Collecting hair samples in Cutler-Orosi
For the television special, produced by Martin Boudot for France 2, the French national tv station, researchers took hair samples from children in Cutler-Orosi, an unincorporated community in Tulare County in the San Joaquin Valley, and in a community in Hawaii.
In California, each of the six children tested had at least 50 different pesticides in their body.
The report highlights research linking chlorpyrifos to falling IQs, autism and ADHD in children and includes interviews with researchers like Dr. Irva Hertz-Picciotto, a specialist at the UC Davis MIND Institute.
"It surprises me that someone from another country had to come to learn more about the use of certain pesticides that are dangerous to my family's health. In fact, the hair samples taken by the reporter found that my child has been exposed to multiple pesticides. It puts things in perspective as to where state priorities are. Department of Pesticide Regulation officials need to act swiftly to ban the chemical," said Claudia Angulo, the San Joaquin Valley parent of a child in the study.
Hair testing is an affordable and robust method for testing exposures. Levels of exposure can't be directly linked to health effects without additional information, but they do raise concerns around potential impacts.
"Evidence of the neurotoxic pesticide, chlorpyrifos, was found in children's bodies, as well as breakdown products that generally tell us that these children were exposed to other types of neurotoxic organophosphate pesticides. The results show that these children were exposed to a cocktail of pesticides, and the consequences of exposure to such mixtures over a lifetime are not known, nor is the issue of exposure to such mixtures currently evaluated by our regulatory agencies," said Emily Marquez, an endocrinologist and staff scientist at Pesticide Action Network.

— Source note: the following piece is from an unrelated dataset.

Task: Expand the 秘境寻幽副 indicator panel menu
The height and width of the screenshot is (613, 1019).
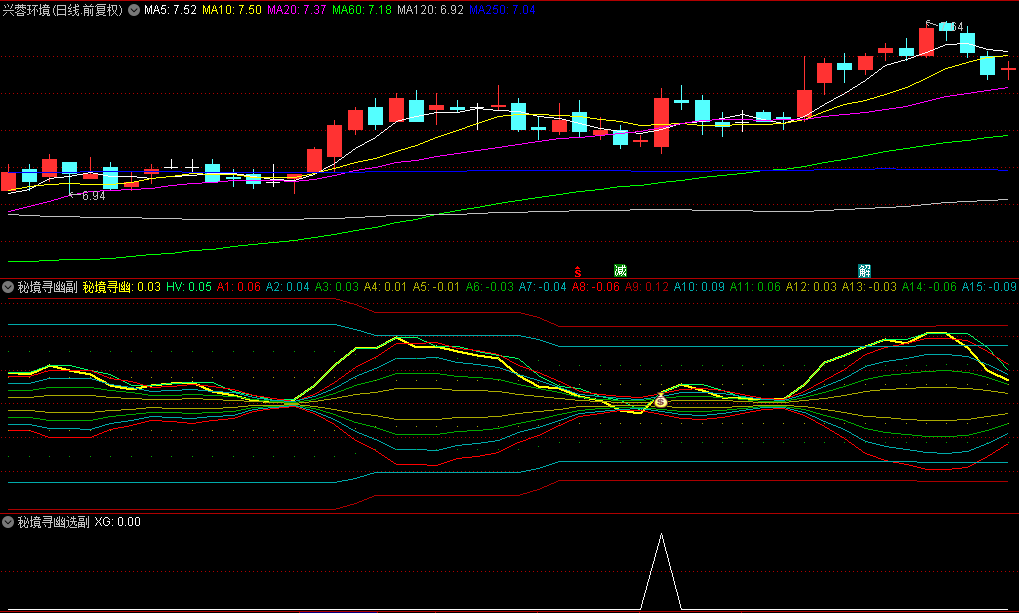Action: point(8,287)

Many of the pesticides found in the children's hair are still allowed for use in California but are banned in France. According to the California Department of Public Health, chlorpyrifos is one of the top ten most widely used pesticides within a quarter mile of California schools.
Federal officials have indicated they are moving to ban the brain-harming chemical, already banned for home use since 2000. Californians for Pesticide Reform is maintaining pressure to make sure this proposed ban withstands strenuous opposition from the main manufacturer Dow. CPR continues to push the state of California to support farmers' transition to more sustainable practices that don't rely on highly hazardous pesticides.